Он сказал это — и задумался. Раньше Витька никогда не думал об этом… но ведь, выходит, он и правда служил — Человечеству. Черноволосый же между тем снова улыбнулся и спросил:
— А ты знаешь, откуда взялись дворяне?
— Знаю, — серьёзно сказал Витька. — Их искусствено вырастили и вместе с чемоданами разных чертежей прислали в мир после ядерной войны Высшие Силы Зла. И теперь они исподтишка угнетают ничего не подозревающее Человечество, исполняя волю своих коварных хозяев. И долг каждого внутренне независимого человека отринуть их гнёт, перейти на сторону сил свободы и вернуть Землю на путь самостоятельного полноценного развития. Вот.

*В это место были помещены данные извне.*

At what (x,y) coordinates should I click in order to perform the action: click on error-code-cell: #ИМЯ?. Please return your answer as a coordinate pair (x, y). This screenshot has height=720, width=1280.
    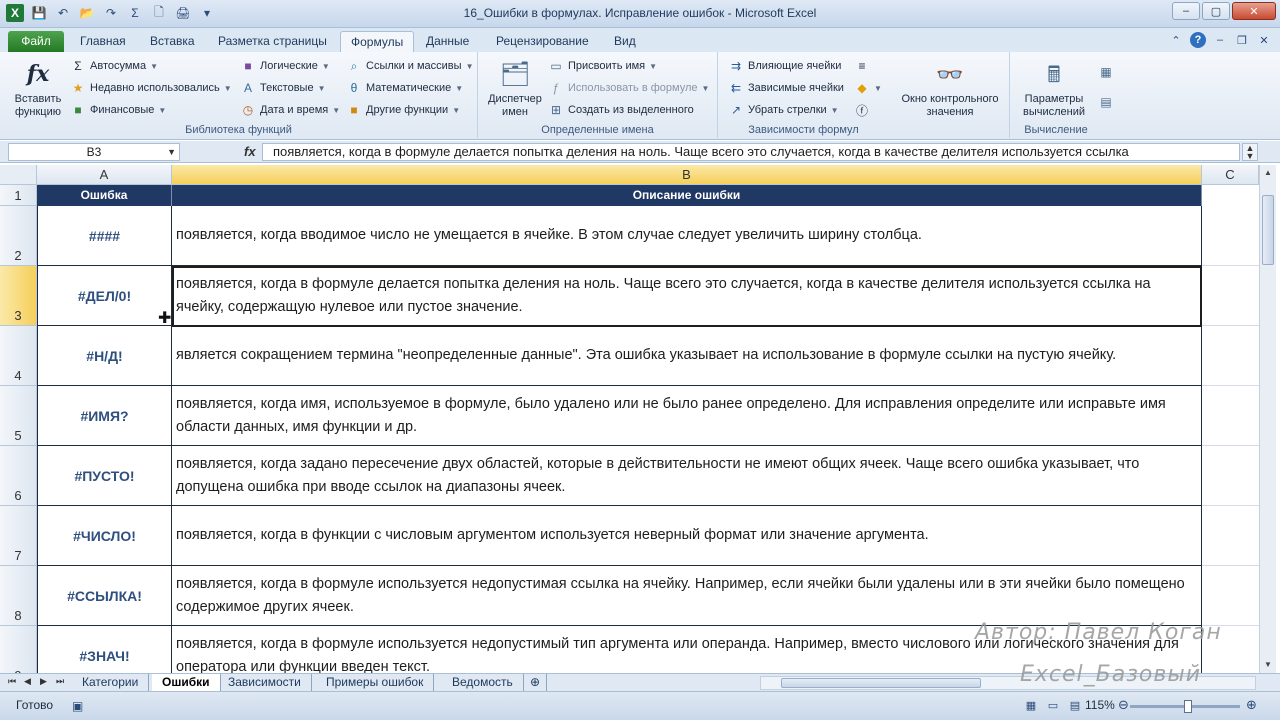
    Looking at the image, I should click on (104, 416).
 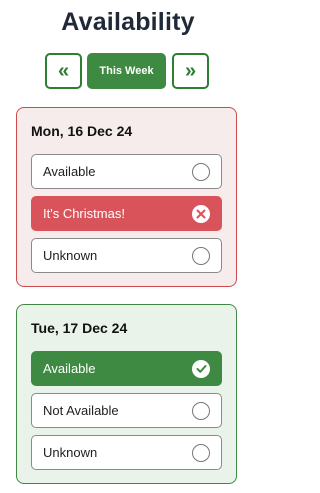 I want to click on check-circle-icon, so click(x=201, y=369).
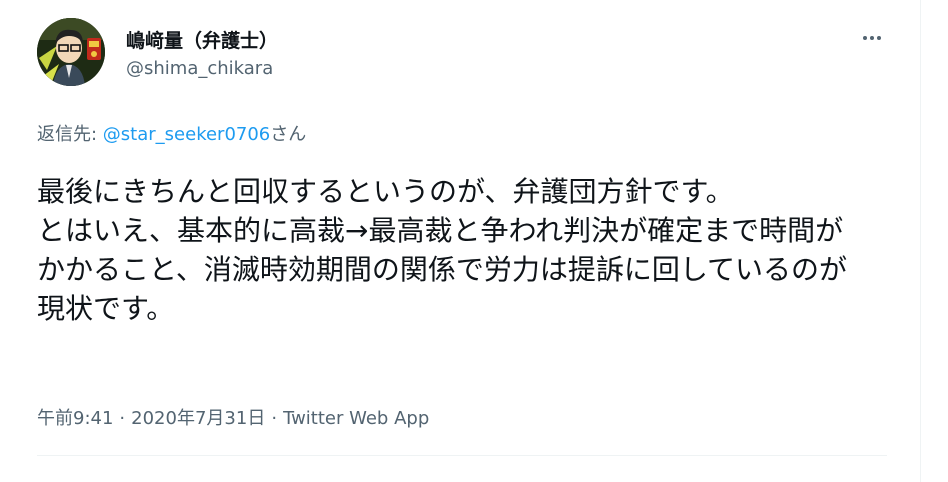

И засмеялся невольно, потому что Некто на какой-то стремительный миг откровенно опешил, очень по-человечески — он явно собирался сказать что-то подобное, пусть и не такик «кухонным» языком. А Витька продолжал:
— Нам в школе про это рассказывали. Ну, про такую теорию. Она лет десять назад, что ли, была прямо фундаментальной для пары наркогосударств — причём на разных концах света, одно в Южной Америке, другое в Азии где-то. Не ваши протеже? Они тогда ещё вполне в силе были…
— Однако, ты и правда смелый и неглупый… — хозяин лаборатории мгновенно овладел собой. Оттолкнулся от стола, подошёл к юноше. — И ты не ощущаешь недовольства своим местом? Такие, как ты, идут и умирают — а много ли в ваших Ротах дворян?
— Мало, — согласился Витька. — Дворянам трудно в Ротах служить. Они часть Империй. Поэтому они в основном в национальных армиях служат. Да вы не хуже моего это знаете… вы ведь… — Витька помедлил. — Вы ведь Сатана? Ну, так вас называли, да?
Черноволосый не удивился. Только наклонил голову в знак согласия. Потом задумчиво усмехнулся:
— Как обычно это ты сказал, даже обидно. Раньше это произносилось куда ярче и пафосней.
— Ну, вы же сами просили без пафоса… — хмыкнул Витька.
— И тебе ничуть не страшно разговаривать с Сатаной? — осведомился атлет.
— Страшно было моему отцу, — тихо сказал Витька. — Когда случилась ядерная война, а потом — Безвременье. Вот ему было очень страшно. Но он с друзьями не сломался, а вам надавал пинчищ под копчик, и вы сюда забились в конце концов. Так мне-то чего вас бояться? Это вы — боитесь.
— Я — боюсь?! — в голосе атлета было изумление. Потом он стал зловещим: — Ну и что ты ещё скажешь?
— Что я ещё скажу… — Витька задержал дыхание, потому что ему всё-таки было очень страшно. Но продолжал он насмешливым и задумчивым тоном: — Я скажу, что, как видно, совсем плохи у вас дела, если вы одного-единственного самого обычного штурмовика так старательно окучиваете.